Northern Sámi and Norwegian/smemorf
Documentation and TODO's for apertium-sme-nob's sme morphological analyser from Giellatekno.
Contents
Description
The sme morphological analyser is a trimmed and tag-changed version of the one in Giellatekno.
Trimming
Trimming happens using the same HFST method as in the Turkic pairs etc. Compounds are not handled correctly by this method.
Tagset changes
The tagset in apertium-sme-nob is closer to Apertium's tagset, thus a bit different from the one in Giellatekno.
- We remove Err/Orth/Usage tags (+Use/Sub, etc) –
- We remove any derivational analyses that aren't yet handled by transfer/bidix
- We reorder some tags
- We change the format of tags, so +N becomes <n>, +Der/PassL becomes <der_passl>, etc.
- We change certain tags
TODO
Misc
- add entries from bidix that are missing from the analyser
- regex for URL's (don't want telefonkatalogen.no => *telefonkatalogen.nå)
- regex for acronyms like "GsoC:as" (tokenisation dependent...)
8632: SUBSTITUTE:TV_IV (V TV) (V IV) FAUXV (0 ("lávet"));
-- this should be analysed as both, and disambiguated
Typos
I've seen "odda" many places ("ođđa"), can we just add these to the analyser? (Would be cool to have charlifter/Diacritic Restoration, but until then…)
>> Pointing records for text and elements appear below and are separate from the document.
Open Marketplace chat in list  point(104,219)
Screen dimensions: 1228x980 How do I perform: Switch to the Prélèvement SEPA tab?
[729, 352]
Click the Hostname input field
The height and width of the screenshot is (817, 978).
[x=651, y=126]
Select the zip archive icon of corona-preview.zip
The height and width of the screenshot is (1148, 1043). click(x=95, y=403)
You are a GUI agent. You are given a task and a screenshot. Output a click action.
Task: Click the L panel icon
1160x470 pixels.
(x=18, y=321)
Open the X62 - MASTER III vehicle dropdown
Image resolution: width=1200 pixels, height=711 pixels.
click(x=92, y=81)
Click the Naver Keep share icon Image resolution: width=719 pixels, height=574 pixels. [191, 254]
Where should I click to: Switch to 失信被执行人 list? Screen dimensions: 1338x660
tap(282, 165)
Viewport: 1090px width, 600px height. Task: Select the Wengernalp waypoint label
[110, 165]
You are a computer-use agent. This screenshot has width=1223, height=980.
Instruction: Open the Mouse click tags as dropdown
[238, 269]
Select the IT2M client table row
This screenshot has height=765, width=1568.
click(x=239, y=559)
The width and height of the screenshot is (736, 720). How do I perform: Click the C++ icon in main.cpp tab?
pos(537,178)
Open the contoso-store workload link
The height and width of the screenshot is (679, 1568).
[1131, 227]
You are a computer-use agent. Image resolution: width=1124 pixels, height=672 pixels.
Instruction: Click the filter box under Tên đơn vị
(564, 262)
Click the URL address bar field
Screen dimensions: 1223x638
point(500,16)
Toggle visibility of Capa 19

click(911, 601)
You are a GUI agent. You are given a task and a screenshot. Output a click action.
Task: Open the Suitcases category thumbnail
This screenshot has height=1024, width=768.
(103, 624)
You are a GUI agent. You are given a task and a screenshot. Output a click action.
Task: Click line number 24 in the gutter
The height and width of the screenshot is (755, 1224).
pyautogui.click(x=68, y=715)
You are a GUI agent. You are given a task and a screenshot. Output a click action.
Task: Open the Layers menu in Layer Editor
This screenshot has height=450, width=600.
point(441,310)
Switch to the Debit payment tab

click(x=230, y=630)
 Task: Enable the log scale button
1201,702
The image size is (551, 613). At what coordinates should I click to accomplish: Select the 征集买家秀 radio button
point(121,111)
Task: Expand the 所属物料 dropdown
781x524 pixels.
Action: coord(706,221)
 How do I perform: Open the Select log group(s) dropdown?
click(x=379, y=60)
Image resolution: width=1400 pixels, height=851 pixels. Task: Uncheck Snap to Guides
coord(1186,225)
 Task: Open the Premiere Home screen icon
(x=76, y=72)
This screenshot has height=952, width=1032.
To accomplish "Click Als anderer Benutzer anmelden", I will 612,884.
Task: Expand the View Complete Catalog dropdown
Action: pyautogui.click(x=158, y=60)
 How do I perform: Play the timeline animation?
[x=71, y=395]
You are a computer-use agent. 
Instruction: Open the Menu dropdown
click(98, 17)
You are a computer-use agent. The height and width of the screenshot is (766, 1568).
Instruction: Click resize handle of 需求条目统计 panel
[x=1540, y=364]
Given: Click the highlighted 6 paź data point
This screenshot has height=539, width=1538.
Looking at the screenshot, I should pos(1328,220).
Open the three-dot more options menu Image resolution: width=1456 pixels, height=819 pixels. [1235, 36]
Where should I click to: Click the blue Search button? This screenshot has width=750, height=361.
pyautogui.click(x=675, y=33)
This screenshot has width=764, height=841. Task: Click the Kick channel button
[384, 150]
- a list of high-frequency typos where the correction has an analysis
Dashes
lexc handles dashes by adding them literally (like a lemma), doing that in with a bidix pardef would be very messy (also, doesn't it give issues with lemma-matching in CG?).
Multiwords
Add simple multiwords and fixed expressions to the analyser.
- dasa lassin => i tillegg (til det)
- dán áigge => for tiden
- mun ieš => meg selv
- bures boahtin => velkommen
- Buorre beaivi => God dag
- leat guollebivddus => å fiske
- maid ban dainna => hva i all verden
- jagis jahkái => fra år til år
- oaidnaleapmái => 'see you'
- ovdamearkka => for eksempel
- Mo manná? => Hvordan går det?
- ja nu ain => og så videre
(Some of these MWE's might be very Apertium-specific, but in that case we just keep our own file and append the entries with update-lexc.sh.)
Also, oktavuohta.N.Sg.Loc turns into an mwe preposition in nob:
- oktavuođas => i forbindelse med
it'd be a lot simpler for transfer to just analyse such a fixed expression as oktavuođas.Po in the first place.